A year before Joe Hachem was on top of the world, Greg ‘Fossilman’ Raymer hung out there.

Raymer was the first person to take advantage of the post-Moneymaker WSOP Main Event boom when he topped a field of 2,576 entrants (a 207% increase, if I haven’t screwed the calculation up like I usually do), earning $5m bucks (doubling Moneymaker’s $2.5m) after beating David Williams, heads-up.

That victory made Raymer one of the most prominent poker players in the world and had he released a poker book during the post-victory hype he may have earned enough money to buy a more expensive pair of sunglasses.

But he didn’t.

He waited for 14-years.

It seems Raymer is more ‘steamboat’ than ‘speedboat’.

The 2004 world champion has teamed up with renowned poker publishers D&B Publishing to create Fossilman’s Winning Tournament Strategies. Raymer becomes the third World Champion to publish scribblings through D&B Publishing after Phil Hellmuth’s Poker Brat, and Qui Nguyen’s From Vietnam to Vegas. 

D&B is also the home for Chris Moorman’s two efforts, Mike Sexton’s recent biography, and the 1,876 poker books written by Jonathan Little who is not ‘Little’ by name ‘Little’ by nature when it comes to the art of book writing.

Will the book be a success?

Raymer has bold views.

Talking to PokerNews about the upcoming treatise on tournament poker, Raymer had this to say:

“There is also a lot of advice that is more advanced, and not known or at least not well understood, even by some of the very successful and high-level tournament players out there right now.”

Methinks some of the folks hanging around the Triton scene or PokerGO Studios may disagree with that statement, but there is no doubt, Raymer is a local hero in the land of the Stars and Stripes, and that’s D&B Publishing’s best shot at shifting a few copies.

I might take a look.

I need something to hide the knife under the bed.
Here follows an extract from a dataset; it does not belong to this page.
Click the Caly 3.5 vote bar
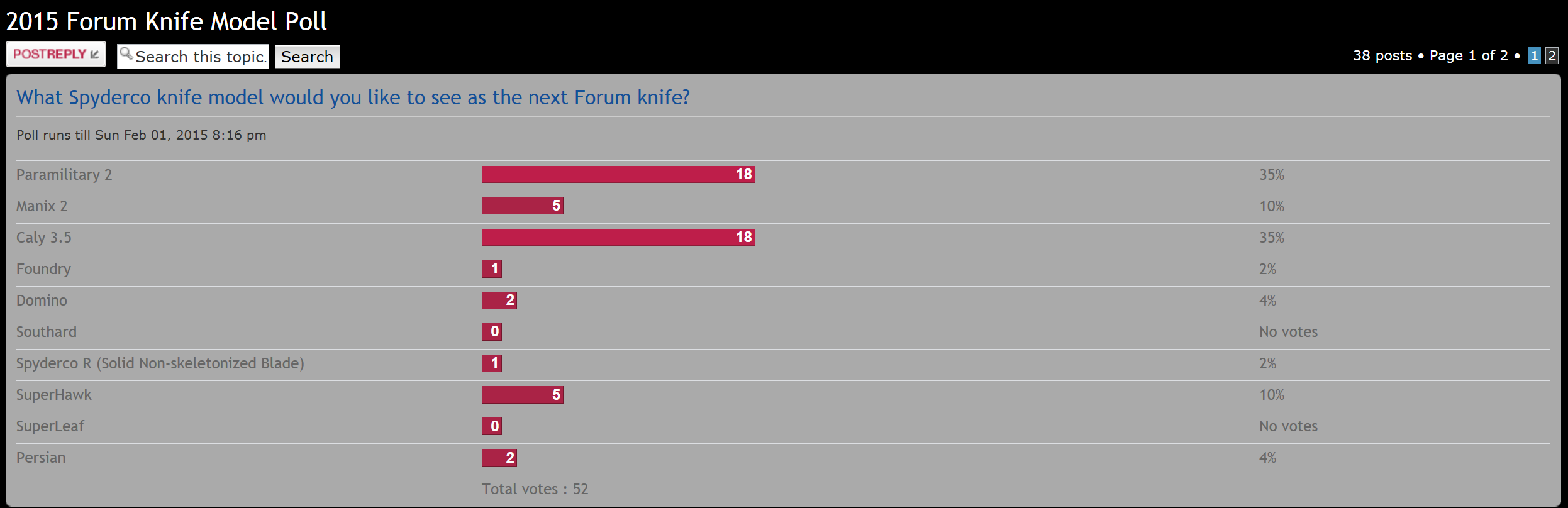The height and width of the screenshot is (508, 1568). (618, 238)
Chris Moneymaker Wins Another NJCOOP Title 

Any writer worth one’s salt would have put this motley crew in chronological order.

I’m not worth a grain.

But it’s late.

As a teenager stepping into a whorehouse for the first time, I’m not thinking straight.

Chris Moneymaker is arguably the most famous former WSOP Champion of the lot, after turning the mouselike online poker industry into an elephant with his iconic 2003 victory over a cool-as-fuck Sammy Farha.

The Tennessee man earned his way into that epochal Main Event via an online satellite, and last week he showed that he’s still got it by securing two titles at the New Jersey Championship of Online Poker (NJCOOP).

The third annual NJCOOP – the largest to date with 47-events and $1.5m in guaranteed prize money – saw Moneymaker take down Event #14: $100 No-Limit Hold’em Progressive KO, beating 242-entrants to win the $2,139.88 first prize, while also banking $2,896.24 in bounties, and Event #16 $300 6-Max Eight-Game Mix, beating 65 entrants to win the $5,544 first prize.

The PokerStars Team Pro dipped his fingers into the virtual realm as part of the Moneymaker PokerStars Player’s Championship (PSPC) Tour, where winners are walking away with $30,000 Platinum Passes to the $25k buy-in event in the Bahamas, January 2019.